Her voice is so odd. It takes me to days at the lake, planning a family, our wedding on that same lakeshore. What’s even more odd is that I feel absolutely dead about it all.
I pull the door open and see her for the second time in years. She looks a little older, still incredibly pretty, her green eyes taking me back to so many years ago.
“Hey,” she says, feeling me out.
“What the hell are you doing?”
“Can I come in?”
“No.”
“Walker . . .”
I step onto the porch, shutting the house behind me. “What are you doing here, Tab?”
“I . . . I don’t know, really.”
My gaze settles across the front yard illuminated by the moon, to the spot Sienna and I had discussed putting a hammock. My chest feels like it’s caving in and I jump, blasted out of my thoughts, when Tabby speaks.
“It’s been a long time.” She leans on the railing. “Your place is nice. I had to ask around to see where you lived. Imagine my surprise when I pulled up to our house and realized we didn’t live there anymore.”
I’ve waited for this conversation since the morning she walked out.
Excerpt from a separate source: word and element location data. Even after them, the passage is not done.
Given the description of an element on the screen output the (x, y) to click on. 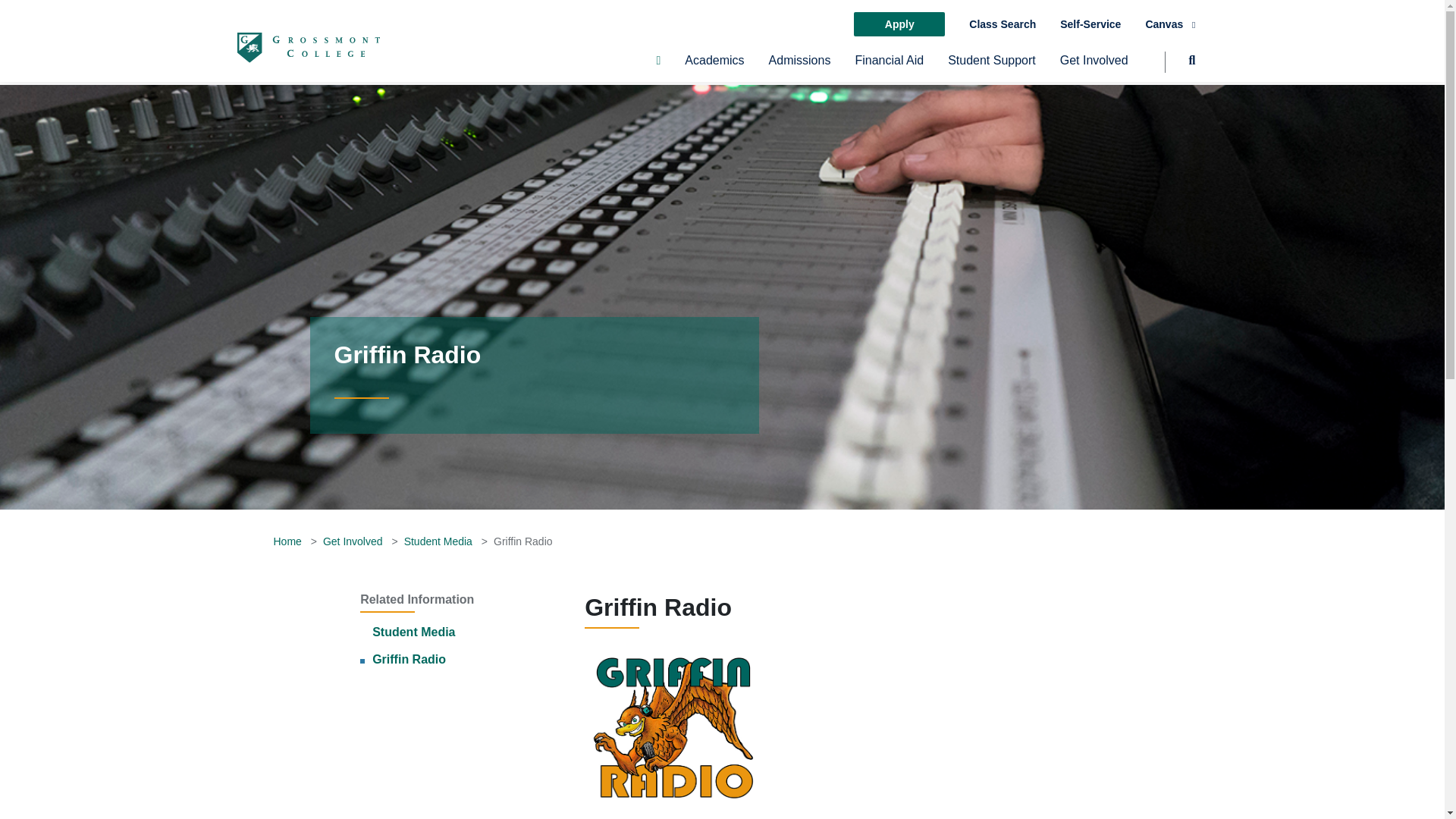
Student Support (991, 66)
Financial Aid (888, 66)
Home (287, 541)
grossmont.edu (306, 47)
Academics (714, 66)
Student Media (413, 631)
Get Involved (1093, 66)
Apply (898, 24)
Admissions (799, 66)
Get Involved (1093, 66)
This is the moment in time I’ve envisioned, when I tell her what an idiot she is, that I hand her the divorce papers Blaire had drawn up way back then and demand she sign them.
This is when I tell her I never loved her, that I knew she was sleeping around, and that I didn’t even care enough to go after her. This is the moment I tell her what a bitch she was to leave me when I was dealing with the loss of my parents, that I throw in her face that the shop is still doing well despite her insistence it wasn’t a way to make a living.